LabVIEW

OK, it looks like the .NET function has 4 bytes of data for both I16 and U16 (which was also the source of the errors before - don't know why I ever thought it was working).  Fixing that up gets a 16-bit image returned correctly, but the values are different to those in the original image.  However, the image seems to read in incorrectly in the first place (it looks like possibly an endian issue??) so perhaps Vision has some problems with 16-bit images anyway.  I've tried massaging the values that come back, but I don't really know enough to do anything sensible - perhaps you can work something out.
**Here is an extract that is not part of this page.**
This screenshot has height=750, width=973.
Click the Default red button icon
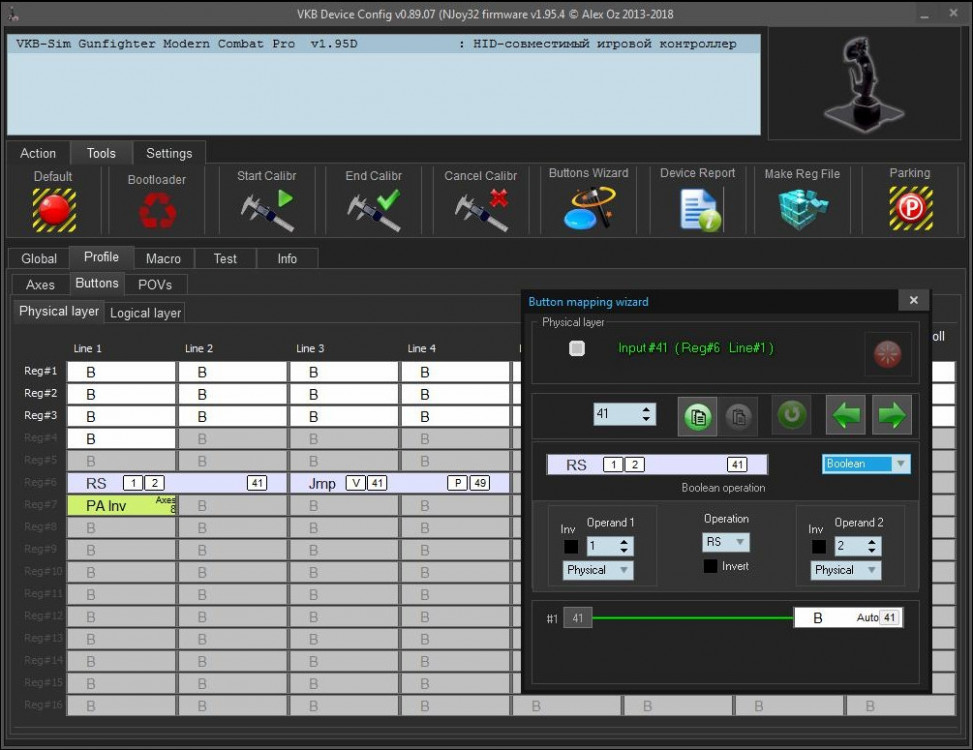pyautogui.click(x=53, y=209)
Regarding the speed, it seems that the first two .NET calls take roughly 25% and 75% of the time respectively - I don't know enough about .NET to speed them up, but perhaps it's is possible to re-use the MemoryStream or Decoder. I've changed the decoder caching to OnLoad, which doesn't reduce the overall time, but it does put all the time into that function rather than the following one.

Cheers ~ Greg

A quick follow-up - it seems that there are errors both in the reading of 16-bit PNG files using IMAQ Vision 2009, and in the decoding using the .NET routines.  A PNG reference is found at http://www.schaik.com/pngsuite/pngsuite.html and if the 16-bit images from here are read into Vision, they do not display correctly.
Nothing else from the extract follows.